◆ **REQUIREMENTS**
Arrange the items from the start through the line containing "[x=716, y=519]", inclusive, as a two-column CSV with the header instruction,coordinates. Give one row per item, with its text and its answer each in a single quoted field and any line breaks replaced by spaces.

◆ **INFORMATION SUPPLIED**
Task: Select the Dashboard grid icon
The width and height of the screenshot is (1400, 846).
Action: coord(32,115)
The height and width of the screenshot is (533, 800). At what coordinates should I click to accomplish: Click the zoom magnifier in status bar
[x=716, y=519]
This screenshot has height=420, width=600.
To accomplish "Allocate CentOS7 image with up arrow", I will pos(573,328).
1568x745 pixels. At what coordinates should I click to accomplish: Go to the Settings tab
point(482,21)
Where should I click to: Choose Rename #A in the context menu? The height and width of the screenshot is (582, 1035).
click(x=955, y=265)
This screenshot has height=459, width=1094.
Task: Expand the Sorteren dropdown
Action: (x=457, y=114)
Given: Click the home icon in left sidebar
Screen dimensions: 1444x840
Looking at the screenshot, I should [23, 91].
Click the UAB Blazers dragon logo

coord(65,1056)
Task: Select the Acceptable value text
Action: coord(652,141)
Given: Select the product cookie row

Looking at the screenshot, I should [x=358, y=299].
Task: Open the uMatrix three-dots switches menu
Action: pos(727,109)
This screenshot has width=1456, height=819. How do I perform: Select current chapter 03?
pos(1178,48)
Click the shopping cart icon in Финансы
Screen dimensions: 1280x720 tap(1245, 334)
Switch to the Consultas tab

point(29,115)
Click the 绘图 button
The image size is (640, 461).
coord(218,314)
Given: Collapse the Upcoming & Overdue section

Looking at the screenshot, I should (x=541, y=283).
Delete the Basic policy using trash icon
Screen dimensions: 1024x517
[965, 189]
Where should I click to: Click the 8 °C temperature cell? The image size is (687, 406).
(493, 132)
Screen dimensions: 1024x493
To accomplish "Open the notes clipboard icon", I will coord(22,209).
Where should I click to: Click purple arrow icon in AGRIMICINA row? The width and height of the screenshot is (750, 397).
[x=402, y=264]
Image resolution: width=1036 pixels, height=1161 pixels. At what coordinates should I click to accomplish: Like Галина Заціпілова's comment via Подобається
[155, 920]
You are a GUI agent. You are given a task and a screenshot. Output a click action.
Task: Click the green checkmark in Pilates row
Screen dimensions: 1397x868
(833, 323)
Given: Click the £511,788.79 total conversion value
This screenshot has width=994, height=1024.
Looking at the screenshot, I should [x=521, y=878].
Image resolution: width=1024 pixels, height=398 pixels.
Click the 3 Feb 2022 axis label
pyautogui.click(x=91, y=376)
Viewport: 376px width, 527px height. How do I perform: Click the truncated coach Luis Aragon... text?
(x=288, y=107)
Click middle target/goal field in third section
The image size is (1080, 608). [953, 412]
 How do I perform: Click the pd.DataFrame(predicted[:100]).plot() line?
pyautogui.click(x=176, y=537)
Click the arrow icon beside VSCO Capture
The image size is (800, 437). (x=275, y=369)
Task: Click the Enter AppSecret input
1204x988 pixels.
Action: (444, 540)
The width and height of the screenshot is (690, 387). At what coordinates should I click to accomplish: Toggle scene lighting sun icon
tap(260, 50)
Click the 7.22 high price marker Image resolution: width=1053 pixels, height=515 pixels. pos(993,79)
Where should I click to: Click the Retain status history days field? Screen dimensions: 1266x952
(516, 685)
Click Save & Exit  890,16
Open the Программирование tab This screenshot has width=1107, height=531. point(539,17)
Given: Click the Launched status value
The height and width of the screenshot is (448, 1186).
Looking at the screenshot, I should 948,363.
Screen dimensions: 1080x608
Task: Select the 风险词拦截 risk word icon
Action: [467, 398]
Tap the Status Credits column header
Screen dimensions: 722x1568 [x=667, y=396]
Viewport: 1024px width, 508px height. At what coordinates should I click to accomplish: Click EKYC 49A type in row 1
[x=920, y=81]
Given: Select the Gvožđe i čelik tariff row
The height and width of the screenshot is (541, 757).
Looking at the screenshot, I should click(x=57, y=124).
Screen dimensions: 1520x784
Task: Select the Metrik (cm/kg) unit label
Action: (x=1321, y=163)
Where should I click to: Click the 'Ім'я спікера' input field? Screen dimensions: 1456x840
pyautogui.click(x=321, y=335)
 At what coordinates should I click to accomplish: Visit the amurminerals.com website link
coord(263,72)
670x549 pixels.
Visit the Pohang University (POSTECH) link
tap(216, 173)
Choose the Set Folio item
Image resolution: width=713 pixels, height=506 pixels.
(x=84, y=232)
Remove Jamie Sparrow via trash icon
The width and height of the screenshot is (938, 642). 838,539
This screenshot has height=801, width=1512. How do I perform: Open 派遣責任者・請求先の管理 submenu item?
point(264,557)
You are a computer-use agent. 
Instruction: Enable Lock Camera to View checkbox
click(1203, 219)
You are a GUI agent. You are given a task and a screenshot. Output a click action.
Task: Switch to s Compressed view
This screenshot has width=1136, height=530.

◆ **TASK RESULT**
instruction,coordinates
"Task: Select the Dashboard grid icon The width and height of the screenshot is (1400, 846).","Action: coord(32,115)"
"The height and width of the screenshot is (533, 800). At what coordinates should I click to accomplish: Click the zoom magnifier in status bar","[x=716, y=519]"